▶ Material for this task:

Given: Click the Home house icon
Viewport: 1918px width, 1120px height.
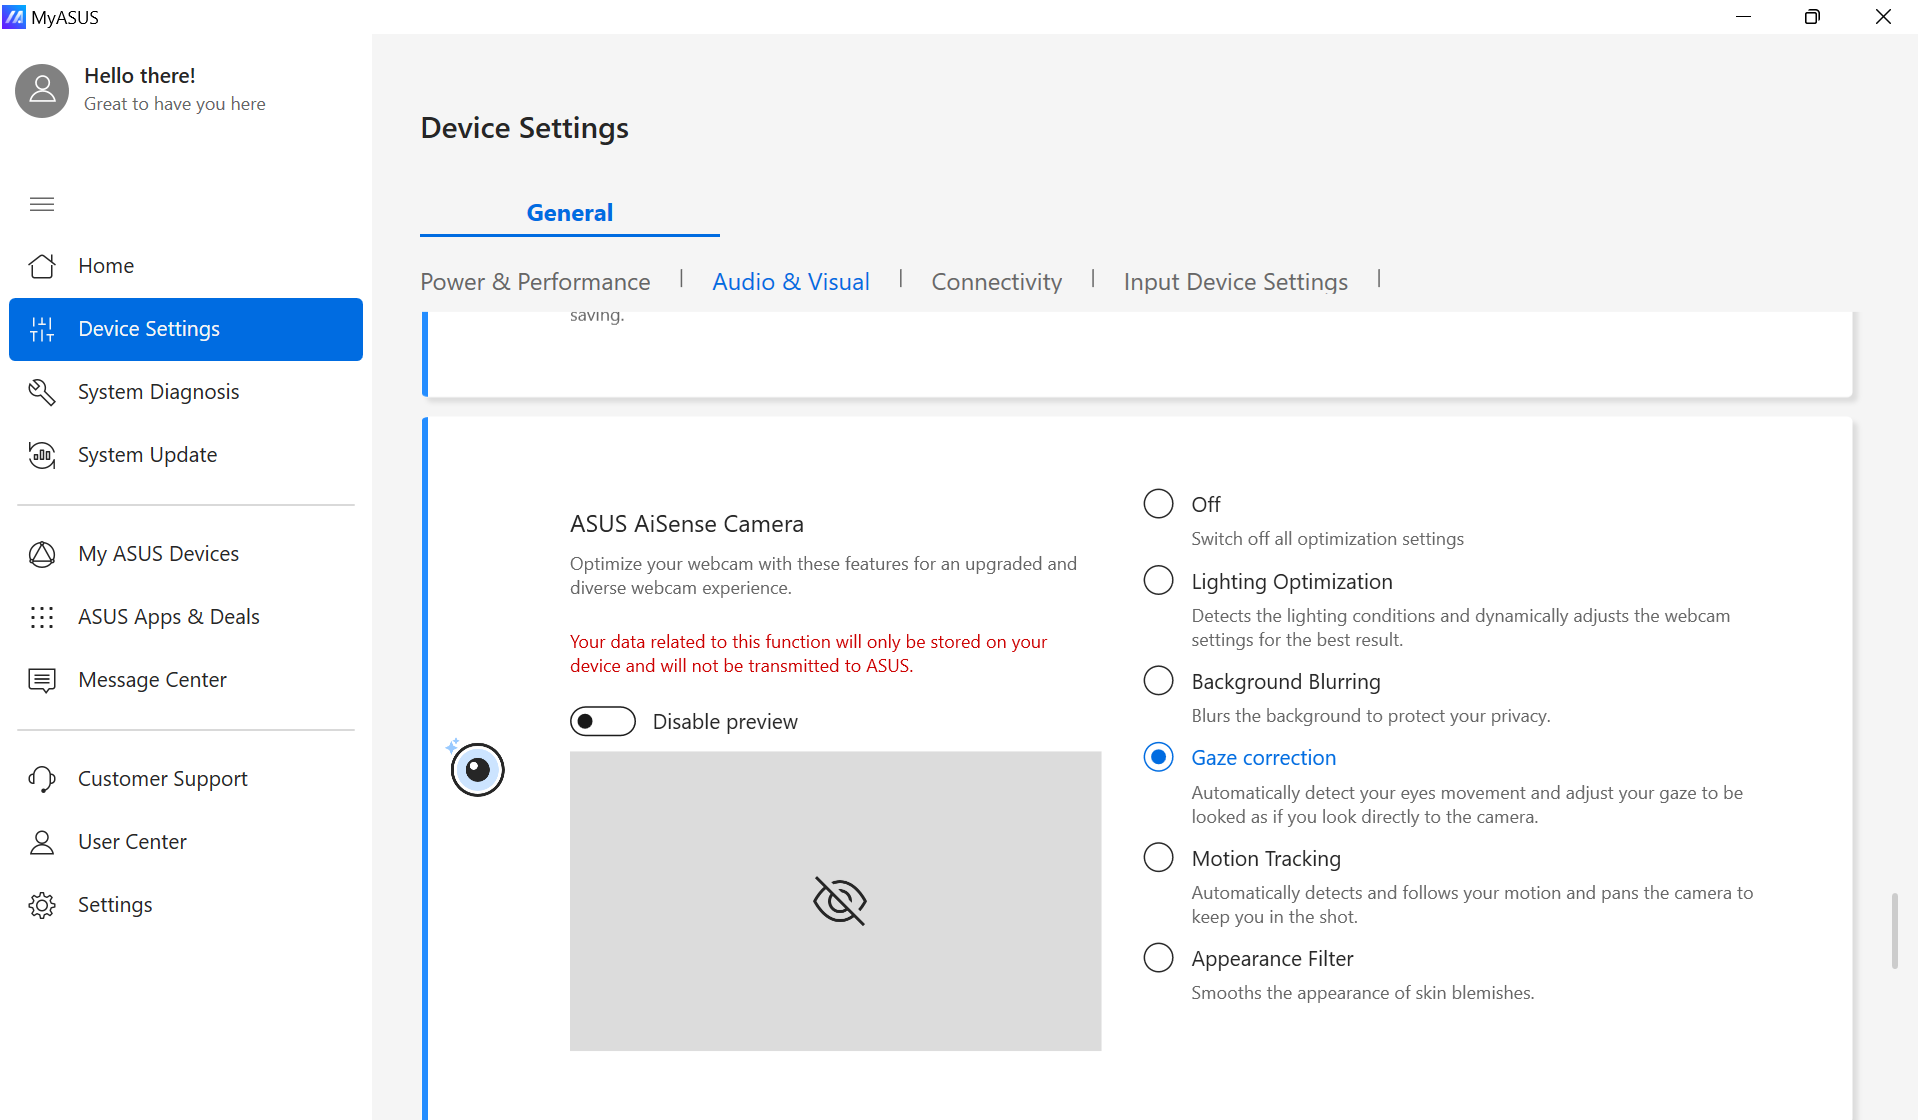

---

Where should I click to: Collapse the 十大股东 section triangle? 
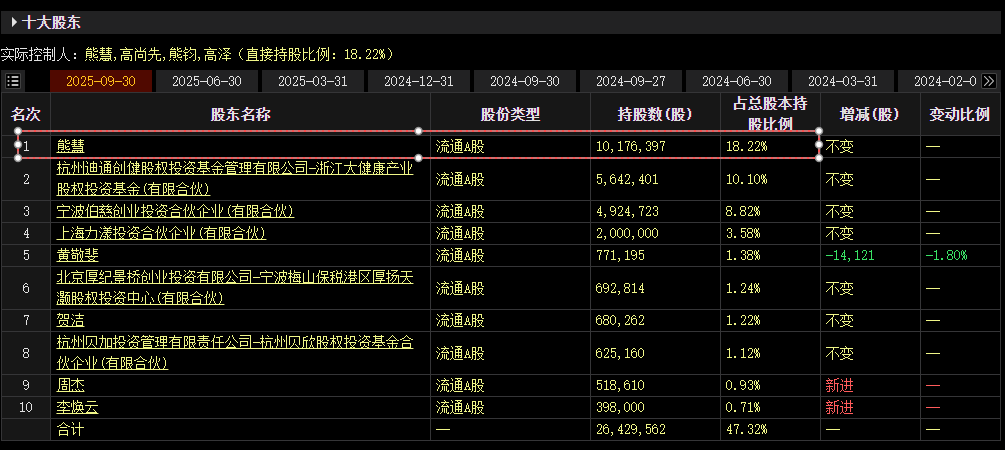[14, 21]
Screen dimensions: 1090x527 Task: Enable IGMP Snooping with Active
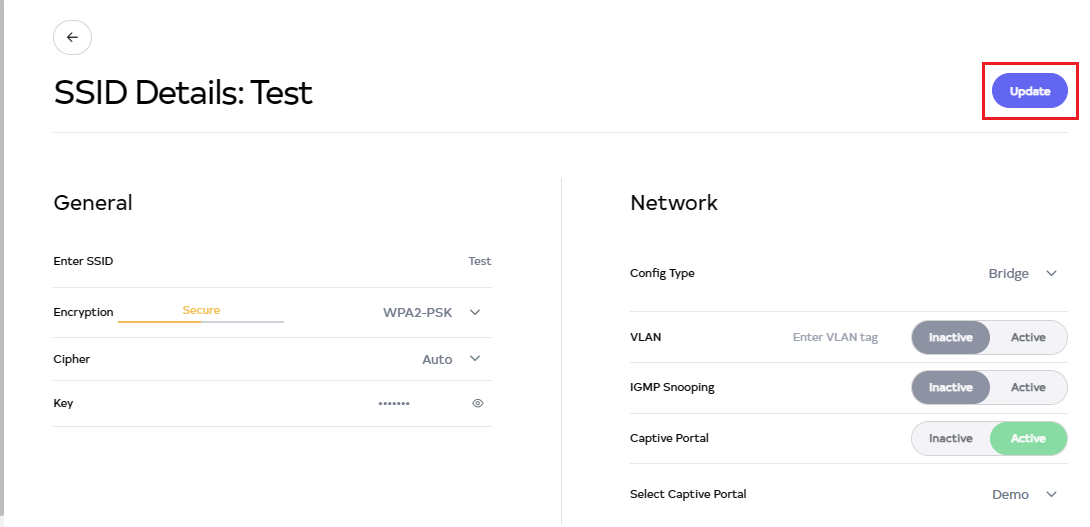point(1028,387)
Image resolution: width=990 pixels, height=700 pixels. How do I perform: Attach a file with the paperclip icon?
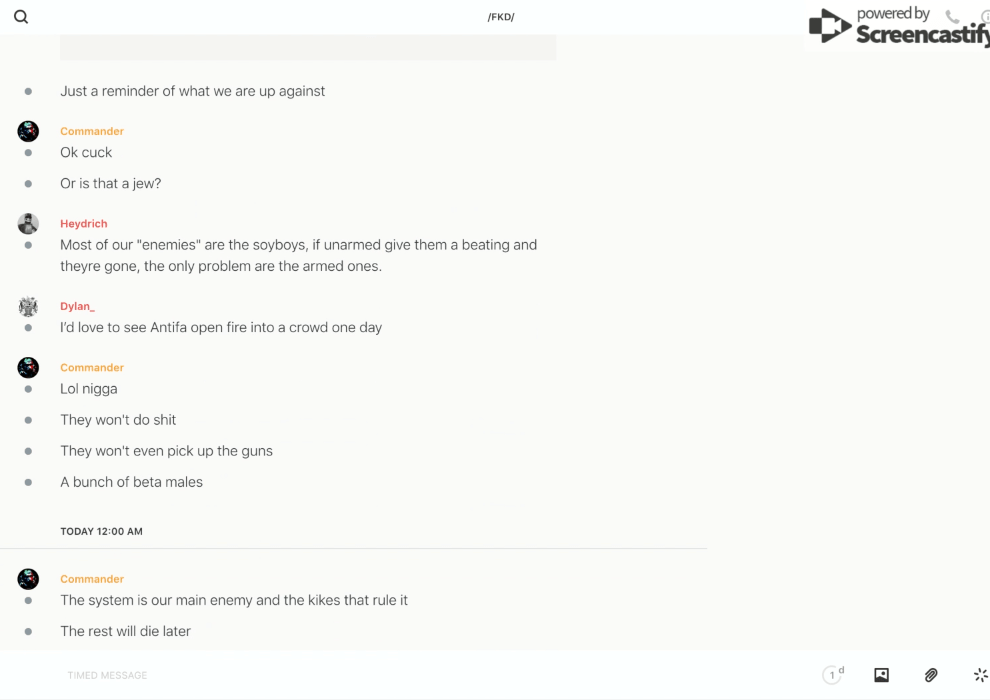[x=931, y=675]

▶ Task statement: Start with the line above that contains "Given: Click the Home house icon" and end with the line that contains "Viewport: 1918px width, 1120px height.". Write out those lines exactly, and only those.

▶ Task answer:
Given: Click the Home house icon
Viewport: 1918px width, 1120px height.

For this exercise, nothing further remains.